On the Role of Preference Variance in Preference Optimization

20 Sept 2025 (modified: 11 Feb 2026)Submitted to ICLR 2026EveryoneRevisionsBibTeXCC BY 4.0
Keywords: Direct Preference Optimization, LLM Alignment
Abstract: Direct Preference Optimization (DPO) has emerged as an important approach for learning from human preferences in aligning large language models (LLMs). However, collecting human preference data is costly and inefficient, motivating methods to reduce the required annotations. In this work, we investigate the impact of \emph{preference variance} (PVar), which measures the variance in model preferences when comparing pairs of responses, on the effectiveness of DPO training. We provide a theoretical insight by establishing an upper bound on the DPO gradient norm for any given prompt and proving that PVar additionally controls the directional descent component and signal-to-noise ratio (SNR) of the updates.

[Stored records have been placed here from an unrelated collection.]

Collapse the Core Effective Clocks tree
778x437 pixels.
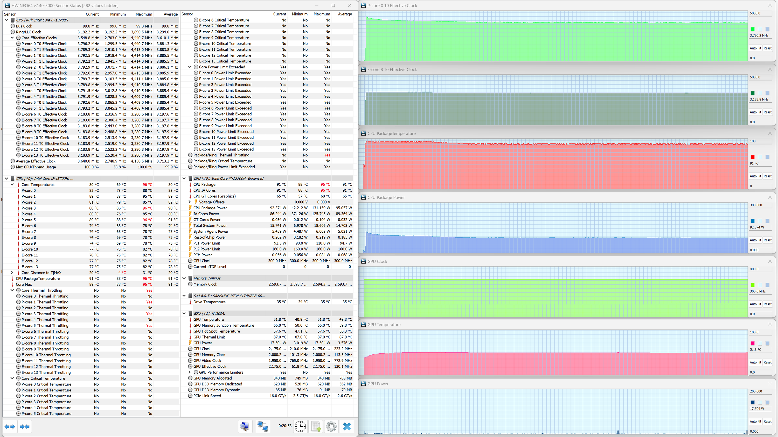pyautogui.click(x=12, y=38)
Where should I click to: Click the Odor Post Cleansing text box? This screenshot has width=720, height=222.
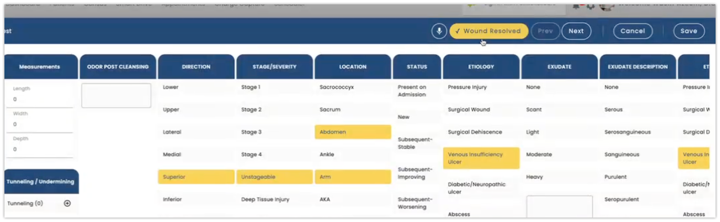coord(116,95)
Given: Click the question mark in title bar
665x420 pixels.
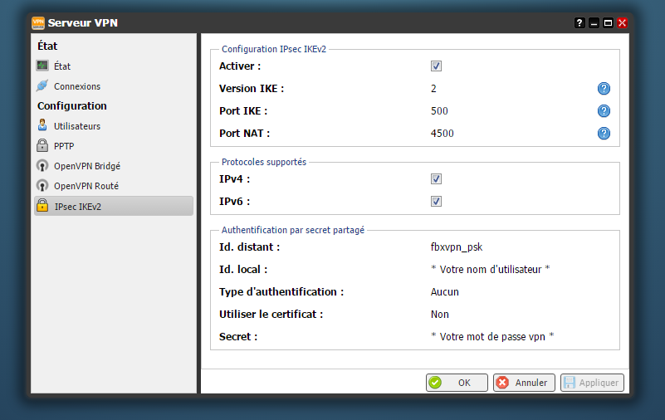Looking at the screenshot, I should (579, 23).
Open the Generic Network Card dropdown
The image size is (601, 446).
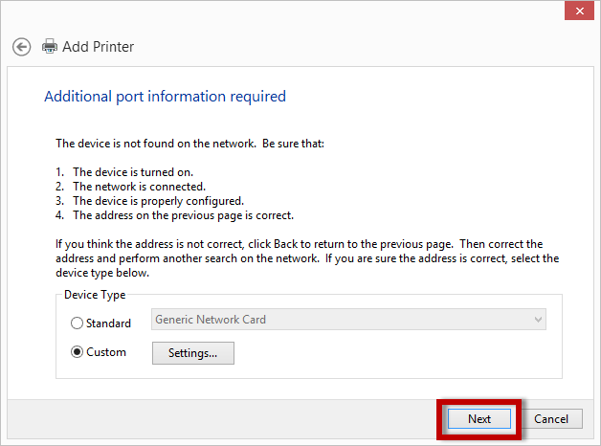pos(348,320)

This implies that prompts with low PVar can only produce small and noisy gradient updates, making them less valuable for learning. We validate this finding by fine-tuning LLMs with preferences generated by a reward model, evaluating on general instruction following and code generation benchmarks. Experimental results demonstrate that prompts with higher PVar outperform randomly selected prompts and other active selection baselines. We also show that our PVar-based selection method is robust across different algorithms (e.g., SimPO, KTO, ORPO) and when using smaller reward models (1B, 3B) for selection. Notably, in a separate experiment using the original human annotations from the UltraFeedback dataset, we found that training on only the top 10\% of prompts with the highest PVar yields better evaluation performance than training on the full dataset, highlighting the importance of preference variance in identifying informative examples for efficient LLM alignment.